EXERCISE INSTRUCTIONS: Please give every entry again, exactly as it reads.

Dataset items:
-- Opening Marker --
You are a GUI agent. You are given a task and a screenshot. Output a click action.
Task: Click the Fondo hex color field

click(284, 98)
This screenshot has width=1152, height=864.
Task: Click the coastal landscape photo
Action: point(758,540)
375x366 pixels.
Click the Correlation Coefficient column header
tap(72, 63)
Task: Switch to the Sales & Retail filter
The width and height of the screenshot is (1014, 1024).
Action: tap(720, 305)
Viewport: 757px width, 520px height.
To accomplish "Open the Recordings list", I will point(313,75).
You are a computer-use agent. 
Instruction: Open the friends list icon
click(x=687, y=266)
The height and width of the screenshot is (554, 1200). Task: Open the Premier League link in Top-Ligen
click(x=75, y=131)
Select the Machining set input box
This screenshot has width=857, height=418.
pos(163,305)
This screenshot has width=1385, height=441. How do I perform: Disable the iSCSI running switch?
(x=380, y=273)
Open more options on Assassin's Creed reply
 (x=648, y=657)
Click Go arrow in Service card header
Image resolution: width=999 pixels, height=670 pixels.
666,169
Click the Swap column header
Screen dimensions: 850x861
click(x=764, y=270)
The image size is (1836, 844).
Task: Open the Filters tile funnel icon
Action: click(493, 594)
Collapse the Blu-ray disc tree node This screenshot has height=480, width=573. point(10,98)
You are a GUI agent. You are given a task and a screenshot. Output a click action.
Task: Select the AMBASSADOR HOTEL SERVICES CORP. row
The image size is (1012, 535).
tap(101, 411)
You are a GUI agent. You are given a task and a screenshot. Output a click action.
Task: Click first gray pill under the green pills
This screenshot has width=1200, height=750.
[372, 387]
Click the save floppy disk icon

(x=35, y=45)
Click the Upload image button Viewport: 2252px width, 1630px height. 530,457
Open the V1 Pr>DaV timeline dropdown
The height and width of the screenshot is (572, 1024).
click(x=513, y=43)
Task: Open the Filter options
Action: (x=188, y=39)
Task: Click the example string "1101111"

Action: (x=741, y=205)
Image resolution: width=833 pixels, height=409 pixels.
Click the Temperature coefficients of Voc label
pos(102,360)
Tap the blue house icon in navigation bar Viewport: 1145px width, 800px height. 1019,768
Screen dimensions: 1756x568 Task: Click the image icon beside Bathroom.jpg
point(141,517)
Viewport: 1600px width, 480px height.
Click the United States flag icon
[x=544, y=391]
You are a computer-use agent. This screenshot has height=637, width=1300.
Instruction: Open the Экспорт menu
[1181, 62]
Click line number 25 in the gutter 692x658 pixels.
-- Closing Marker --
THE ANSWER:
You are a GUI agent. You are given a task and a screenshot. Output a click action.
Task: Click the Fondo hex color field

click(284, 98)
This screenshot has width=1152, height=864.
Task: Click the coastal landscape photo
Action: point(758,540)
375x366 pixels.
Click the Correlation Coefficient column header
tap(72, 63)
Task: Switch to the Sales & Retail filter
The width and height of the screenshot is (1014, 1024).
Action: tap(720, 305)
Viewport: 757px width, 520px height.
To accomplish "Open the Recordings list", I will point(313,75).
You are a computer-use agent. 
Instruction: Open the friends list icon
click(x=687, y=266)
The height and width of the screenshot is (554, 1200). Task: Open the Premier League link in Top-Ligen
click(x=75, y=131)
Select the Machining set input box
This screenshot has width=857, height=418.
pos(163,305)
This screenshot has width=1385, height=441. How do I perform: Disable the iSCSI running switch?
(x=380, y=273)
Open more options on Assassin's Creed reply
 (x=648, y=657)
Click Go arrow in Service card header
Image resolution: width=999 pixels, height=670 pixels.
666,169
Click the Swap column header
Screen dimensions: 850x861
click(x=764, y=270)
The image size is (1836, 844).
Task: Open the Filters tile funnel icon
Action: click(493, 594)
Collapse the Blu-ray disc tree node This screenshot has height=480, width=573. point(10,98)
You are a GUI agent. You are given a task and a screenshot. Output a click action.
Task: Select the AMBASSADOR HOTEL SERVICES CORP. row
The image size is (1012, 535).
tap(101, 411)
You are a GUI agent. You are given a task and a screenshot. Output a click action.
Task: Click first gray pill under the green pills
This screenshot has width=1200, height=750.
[372, 387]
Click the save floppy disk icon

(x=35, y=45)
Click the Upload image button Viewport: 2252px width, 1630px height. 530,457
Open the V1 Pr>DaV timeline dropdown
The height and width of the screenshot is (572, 1024).
click(x=513, y=43)
Task: Open the Filter options
Action: (x=188, y=39)
Task: Click the example string "1101111"

Action: (x=741, y=205)
Image resolution: width=833 pixels, height=409 pixels.
Click the Temperature coefficients of Voc label
pos(102,360)
Tap the blue house icon in navigation bar Viewport: 1145px width, 800px height. 1019,768
Screen dimensions: 1756x568 Task: Click the image icon beside Bathroom.jpg
point(141,517)
Viewport: 1600px width, 480px height.
Click the United States flag icon
[x=544, y=391]
You are a computer-use agent. This screenshot has height=637, width=1300.
Instruction: Open the Экспорт menu
[1181, 62]
Click line number 25 in the gutter 692x658 pixels.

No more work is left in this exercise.